My parents were reluctant to join the movement. They always were; if they weren’t, they wouldn’t have moved half way across the world to escape an otherwise blissful life.
But they were hurting. They were hurting because they were scared that they’d lose everything. They had already lost their self-respect, their wealth, their comfort – their only sense of hope that kept them alive was us, their children, and their real home: Sri Lanka.
They were scared that we wouldn’t be able to experience the same beauties they grew up with. They were scared that memories spent in their paradise would succumb to the harsh realities that mirrored the harsh winters they were living in. They were afraid for all the old friends they left, all the old neighbours, all the old relatives who, unlike them, were not afraid to stay.
When my parents were out there standing in union with the hundreds of Tamils who chanted the same rhythmic lines, they welled up with a sense of pride. What was lost in the depths of losing their identities had been regained in one swift movement.
For once, they were not afraid to say who they really are. For once, I heard them say the word “Tamil” with pride.
But just as swiftly their pride was resurrected, it was destroyed once again.
The war was over and there was a quiet linger of anger that followed them. But for the most part they were relieved. However, much like the thousands killed, their pride was murdered as well. They were forced to listen to the nation label their people as terrorists. They turned their heads away from these claims at first, but they soon began to accept it.
For the first time in my life, they told me to forget the word Tamil. They told me that if someone asked, I was not a Sri Lankan and I was definitely not a Tamil.
For a long time, I didn’t question it. I accepted it and when anyone asked, I simply smiled and shrugged it off. I learned to be embarrassed for being Tamil and I began to view my parents as lesser than others.
It was not until later that I naturally began to grow rebellious. When someone asked, I was a Tamil. At first, the word Tamil came out quiet and unsure, and the feeling of embarrassment was still present. They began to ask me what Tamil was and I would refer them to the actual country, Sri Lanka. I watched as they gave me a look of questioning, “What’s Sri Lanka?”
That was when I really began to view my family as a joke. No one knew what Sri Lanka was; when I pointed it out on a map, they gave me a weird look.

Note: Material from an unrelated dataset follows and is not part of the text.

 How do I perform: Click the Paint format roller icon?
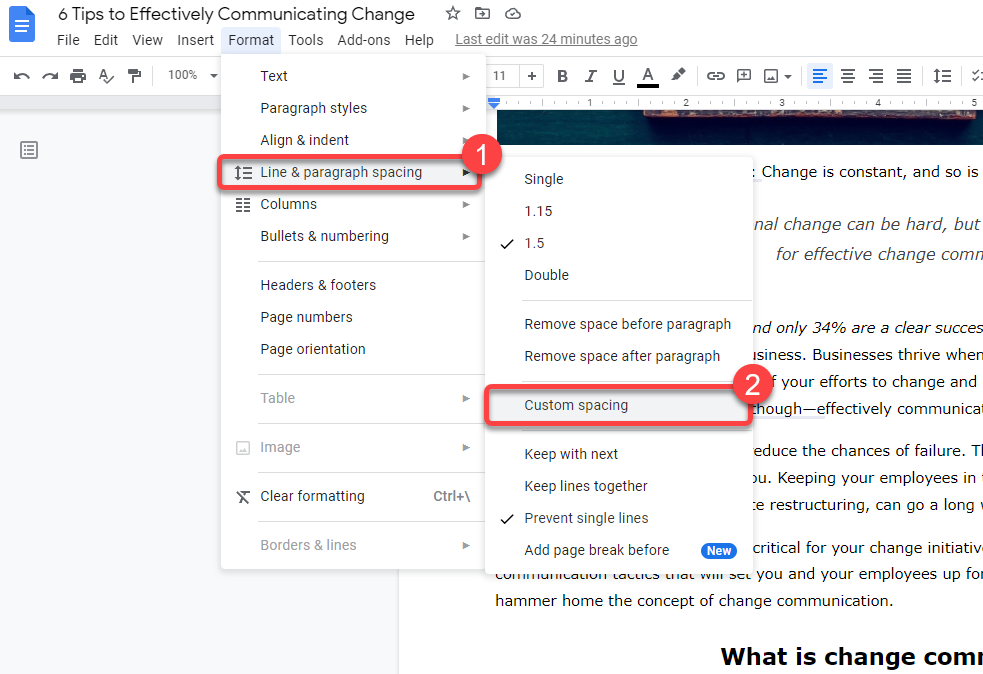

I was labelled as exotic, a girl from a small island.
I was no longer a Canadian; my brown skin became a catalyst for subtle racism. At first I didn’t notice it, but then there were times when my jaw clenched and I was forced to brush it off for fear of coming off as too sensitive. Accents were thrown at me and soon “ignorance is bliss” slapped me hard across the face.
It was better afterwards. I realized that we were like a hive; there was us wherever we went. I met people like me at school. People knew who I was. People who knew the struggles, people who had lived the struggles. Of course, it all excited me – we belonged here. We had an identity.
But what makes an identity if you’ve never been nourished by the roots of your culture?
The war has never truly ended; there’s a war in all of our hearts. The sense of loss has never left my family; my dad still yearns to return home. My grandma still cries for her lost brother. My mother still struggles to say that she’s Tamil.
That’s the struggle of the diaspora.
That’s the reality of the diaspora.
And the dream of the diaspora is that we, the product of the diaspora, live to call this land our home. However, what they’ve failed to include is the culture, the historic movements of the diaspora. What they want is for us to escape the struggle of the diaspora. What they fail to recognize is that by doing so, we forget our cultural ties. We forget the struggles of our people. We forget how to advocate for what makes up our identity.
I am a product of diaspora. But I’m not willing to forget everything we’ve given up. Not yet.